Genitourinary syndrome of menopause (GMS) is a set of alterations associated with the drop in estrogen that can cause various problems with sex during menopause: vaginal dryness, discomfort or pain during sexual intercourse. It affects almost half of all women. However, to reduce female sexuality only to these symptoms would be to skim the surface.
As explained by nutritionist and educator Marta Marcè, sexologist Ana Lombardía and gynaecologist Bárbara Fernández del Bas, this pivotal moment does not necessarily mean the end of desire, but rather a transformation in the way of experiencing pleasure. To understand what is happening in the body, what signs to pay attention to and how to continue enjoying sex, they share 10 key methods that help to approach sexuality with more information and less fear.
Desire does not disappear, it changes
One of the most common fears when menopause arrives is to think that sexual desire disappears, even though Marta Marcè, a nutritionist and educator specialising in menopause, challenges this idea. Hormonal changes influence libido and sexual response, not only because they affect the genital area, but also because they modify the cerebral functioning of desire. With the drop in estrogen (and testosterone) changes may appear in vaginal lubrication, tissue elasticity or genital sensitivity.
In addition, estrogens participate in the regulation of neurotransmitters such as dopamine, related to motivation and reward and oxytocin, associated with emotional bonding. When these levels decrease, many women perceive that desire no longer appears as automatically as it used to. “In menopause, it is very common for desire to go from being spontaneous to being more responsive,” she explains. “That is, it doesn’t necessarily arise as an immediate impulse, but it can be activated when there is an appropriate context: emotional connection, intimacy, stimulation or enough time for the body to become active.”

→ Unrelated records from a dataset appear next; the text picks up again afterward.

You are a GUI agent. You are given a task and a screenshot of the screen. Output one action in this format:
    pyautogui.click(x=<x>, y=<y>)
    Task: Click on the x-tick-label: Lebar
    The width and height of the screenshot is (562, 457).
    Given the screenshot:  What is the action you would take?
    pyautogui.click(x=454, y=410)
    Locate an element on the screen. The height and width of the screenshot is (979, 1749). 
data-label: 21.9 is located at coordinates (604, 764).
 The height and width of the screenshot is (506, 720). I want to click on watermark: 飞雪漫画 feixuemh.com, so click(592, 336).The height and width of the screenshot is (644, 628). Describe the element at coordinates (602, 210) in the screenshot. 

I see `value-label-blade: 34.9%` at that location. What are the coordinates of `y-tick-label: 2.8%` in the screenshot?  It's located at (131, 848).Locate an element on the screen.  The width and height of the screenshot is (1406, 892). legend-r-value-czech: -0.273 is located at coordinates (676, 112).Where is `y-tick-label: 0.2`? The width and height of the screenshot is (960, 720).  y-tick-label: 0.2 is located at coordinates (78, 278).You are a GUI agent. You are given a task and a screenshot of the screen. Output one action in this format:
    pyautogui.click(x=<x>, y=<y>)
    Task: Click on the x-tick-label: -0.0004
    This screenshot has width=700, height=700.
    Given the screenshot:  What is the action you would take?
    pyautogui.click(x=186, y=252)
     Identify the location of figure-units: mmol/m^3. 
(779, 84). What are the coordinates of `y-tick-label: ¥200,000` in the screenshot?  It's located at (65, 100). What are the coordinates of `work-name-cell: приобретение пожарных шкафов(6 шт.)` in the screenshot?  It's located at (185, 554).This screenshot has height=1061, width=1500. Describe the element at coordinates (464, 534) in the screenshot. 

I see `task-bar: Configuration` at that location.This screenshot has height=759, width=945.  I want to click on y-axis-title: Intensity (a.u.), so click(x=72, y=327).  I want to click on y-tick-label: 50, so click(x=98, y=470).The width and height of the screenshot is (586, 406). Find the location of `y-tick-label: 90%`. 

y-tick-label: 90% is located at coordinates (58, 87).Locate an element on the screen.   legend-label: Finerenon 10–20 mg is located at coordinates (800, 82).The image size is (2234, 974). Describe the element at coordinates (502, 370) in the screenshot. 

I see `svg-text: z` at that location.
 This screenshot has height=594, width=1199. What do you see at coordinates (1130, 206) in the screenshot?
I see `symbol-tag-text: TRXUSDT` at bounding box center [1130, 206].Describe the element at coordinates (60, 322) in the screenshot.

Desire and arousal are not the same thing
To better understand these changes, it is important to clarify that sexual desire and physical arousal are not the same thing, as sexologist Ana Lombardía points out. While the former has to do with the desire or motivation towards the intimate encounter, arousal is the body’s physiological response, which includes phenomena such as vaginal lubrication or increased blood flow in the genital area.
“Menopause doesn’t automatically turn off desire,” explains Lombardy. “It can change, yes. But it also depends on the context, the bond, how you feel about yourself or the relationship you have with your partner.” Understanding this difference helps to reduce the pressure and to live sexuality more naturally.
The drop in estrogen changes the sexual response
Beyond desire, menopause also introduces changes in the way the body responds during sexual relations. For Bárbara Fernández del Bas, medical director of Womanhood Clinic and specialist in regenerative gynaecology, menopause is characterised by a marked decrease in the production of estradiol, which affects different tissues sensitive to these hormones, including the genitals. In practice, this may translate into less vaginal lubrication, changes in tissue elasticity or a slower physical response to sexual stimulation.